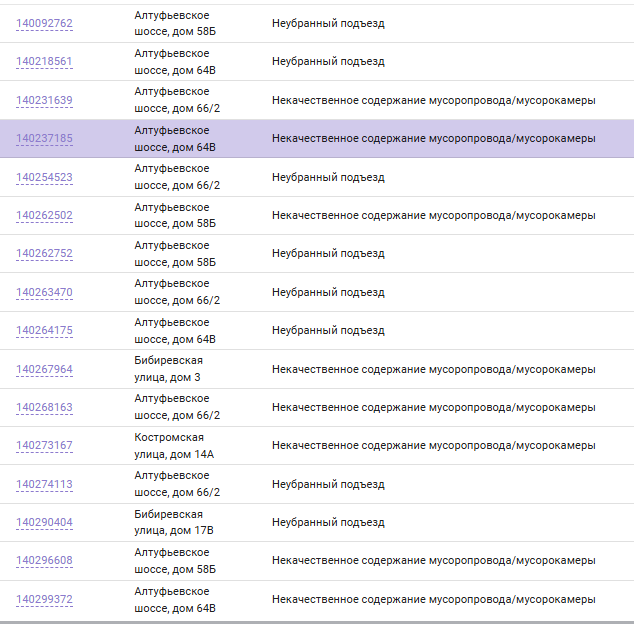Select address cell Бибиревская улица, дом 3
This screenshot has height=624, width=634.
point(169,369)
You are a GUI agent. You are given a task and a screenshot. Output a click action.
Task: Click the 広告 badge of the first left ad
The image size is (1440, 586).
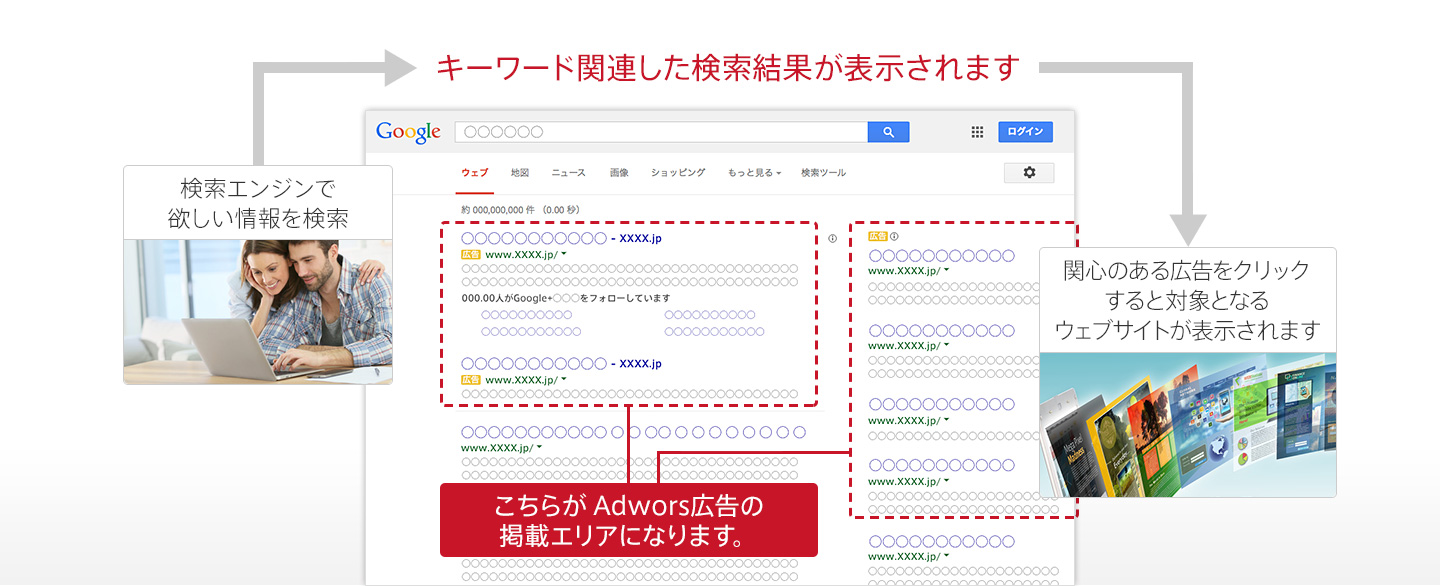coord(470,255)
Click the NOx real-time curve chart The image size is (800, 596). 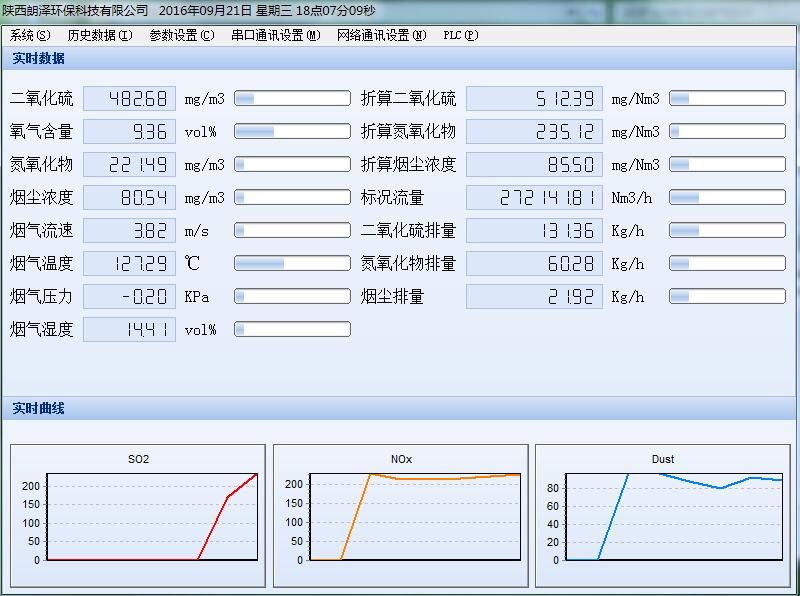click(400, 515)
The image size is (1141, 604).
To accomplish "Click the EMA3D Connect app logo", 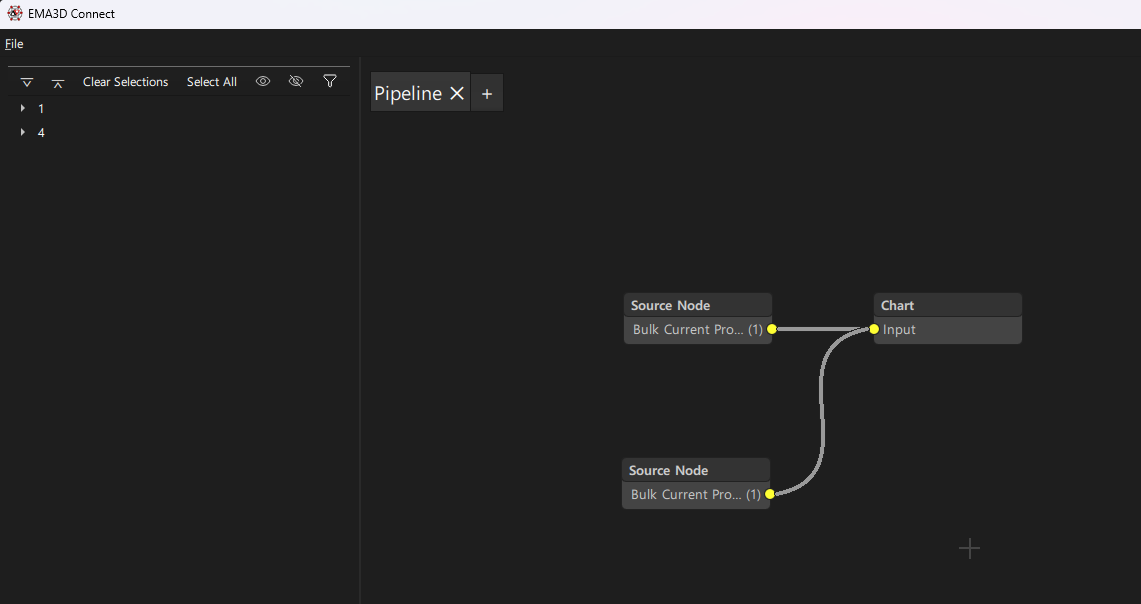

● ● ● ●

- **What you need to do**
Your answer must be exactly the lines from the one with "The image size is (1141, 604)." through the final line of the data, with no pictures in it.

- **Solution to this task**
The image size is (1141, 604).
To accomplish "Click the EMA3D Connect app logo", 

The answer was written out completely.